О том, как бывшие блокадники относятся к хлебу, об этом писали. Но вот как они по-особому понимают, ощущают человека — об этом сказать стоит. Люди такое пережили, такое видели, узнали о себе и о других, что почти каждый задумывался о человеке, его возможностях и об их пределах и каждый может высказать вам свое суждение об этом. Г. А. Князев судит о человеке со стороны прежде всего духовной. Для него это естественный, «профессиональный», если хотите, угол зрения. От медика вы услышите и о физических возможностях, пределах человеческого организма.
Но чаще, нежели о физических возможностях, блокадники свидетельствуют о духовных проявлениях, резервах человеческих, как это им открылось в те дни и месяцы.
+++++
**Обязательные задания:**
1) Пожалуйста, определите, соответствуют ли тексту о блокадниках утверждения (а), (б) и (в). Для каждого ответьте «да» или «нет» и приведите точную цитату из текста, на которой основан ответ.
(а) Г. А. Князев судит о человеке прежде всего с духовной стороны.
(б) О физических возможностях блокадники свидетельствуют чаще, чем о духовных проявлениях.
(в) Об отношении бывших блокадников к хлебу ещё никто не писал.
2) От кого, согласно тексту о блокадниках, можно услышать о пределах человеческого организма?
+++++
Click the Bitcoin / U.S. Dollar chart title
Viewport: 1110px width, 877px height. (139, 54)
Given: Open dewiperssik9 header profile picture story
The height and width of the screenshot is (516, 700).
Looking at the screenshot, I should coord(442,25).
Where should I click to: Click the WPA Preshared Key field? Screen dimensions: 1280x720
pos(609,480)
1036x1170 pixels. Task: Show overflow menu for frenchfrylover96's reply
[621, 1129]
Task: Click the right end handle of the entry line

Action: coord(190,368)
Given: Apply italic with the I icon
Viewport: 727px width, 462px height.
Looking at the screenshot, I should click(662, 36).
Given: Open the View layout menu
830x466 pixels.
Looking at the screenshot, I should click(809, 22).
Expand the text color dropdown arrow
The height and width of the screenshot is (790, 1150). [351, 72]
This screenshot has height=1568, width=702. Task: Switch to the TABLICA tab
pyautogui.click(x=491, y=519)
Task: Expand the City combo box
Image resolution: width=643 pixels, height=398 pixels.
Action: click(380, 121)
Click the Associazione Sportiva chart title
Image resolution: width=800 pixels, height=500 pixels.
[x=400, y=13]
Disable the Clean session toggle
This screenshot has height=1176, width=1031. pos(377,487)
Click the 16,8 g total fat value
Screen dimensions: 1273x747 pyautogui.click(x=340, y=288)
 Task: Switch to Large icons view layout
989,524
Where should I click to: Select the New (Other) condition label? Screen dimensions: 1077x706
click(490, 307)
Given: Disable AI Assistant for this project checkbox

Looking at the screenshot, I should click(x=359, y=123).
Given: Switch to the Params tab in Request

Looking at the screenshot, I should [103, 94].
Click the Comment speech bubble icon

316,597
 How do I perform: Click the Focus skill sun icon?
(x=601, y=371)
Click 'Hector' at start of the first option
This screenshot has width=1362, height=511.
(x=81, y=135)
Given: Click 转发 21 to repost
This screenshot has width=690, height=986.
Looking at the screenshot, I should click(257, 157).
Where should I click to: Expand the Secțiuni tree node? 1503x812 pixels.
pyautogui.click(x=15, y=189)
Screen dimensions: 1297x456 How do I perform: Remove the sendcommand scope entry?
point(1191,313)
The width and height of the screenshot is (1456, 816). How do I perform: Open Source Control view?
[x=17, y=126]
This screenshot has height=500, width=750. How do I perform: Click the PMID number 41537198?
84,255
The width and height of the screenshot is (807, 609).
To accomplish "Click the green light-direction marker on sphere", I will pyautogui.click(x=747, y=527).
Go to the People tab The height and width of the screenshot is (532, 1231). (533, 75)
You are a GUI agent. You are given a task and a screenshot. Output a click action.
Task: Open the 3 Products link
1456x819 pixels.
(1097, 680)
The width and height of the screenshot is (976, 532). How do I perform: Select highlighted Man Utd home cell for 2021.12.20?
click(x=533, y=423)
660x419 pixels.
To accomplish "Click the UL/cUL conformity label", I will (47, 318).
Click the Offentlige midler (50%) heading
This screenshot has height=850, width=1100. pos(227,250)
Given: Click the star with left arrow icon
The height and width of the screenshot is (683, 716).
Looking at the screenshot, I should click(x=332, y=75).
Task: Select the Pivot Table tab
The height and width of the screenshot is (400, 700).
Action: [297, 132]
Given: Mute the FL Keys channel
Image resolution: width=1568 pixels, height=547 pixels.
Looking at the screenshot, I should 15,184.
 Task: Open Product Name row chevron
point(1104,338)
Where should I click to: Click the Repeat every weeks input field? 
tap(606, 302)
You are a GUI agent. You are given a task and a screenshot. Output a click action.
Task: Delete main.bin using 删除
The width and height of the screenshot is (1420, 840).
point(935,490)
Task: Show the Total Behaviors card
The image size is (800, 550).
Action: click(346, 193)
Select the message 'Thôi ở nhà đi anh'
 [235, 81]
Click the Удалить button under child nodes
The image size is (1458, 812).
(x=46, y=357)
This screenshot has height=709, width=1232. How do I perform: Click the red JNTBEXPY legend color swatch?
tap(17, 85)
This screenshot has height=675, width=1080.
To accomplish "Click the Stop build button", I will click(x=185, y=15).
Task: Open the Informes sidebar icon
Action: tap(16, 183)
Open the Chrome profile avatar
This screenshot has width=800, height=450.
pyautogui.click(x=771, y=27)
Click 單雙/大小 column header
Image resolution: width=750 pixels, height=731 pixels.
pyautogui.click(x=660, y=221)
+++++
**Список решений:**
1)
(а) Да: «Г. А. Князев судит о человеке со стороны прежде всего духовной».
(б) Нет: «Но чаще, нежели о физических возможностях, блокадники свидетельствуют о духовных проявлениях».
(в) Нет: «О том, как бывшие блокадники относятся к хлебу, об этом писали».

2) От медика.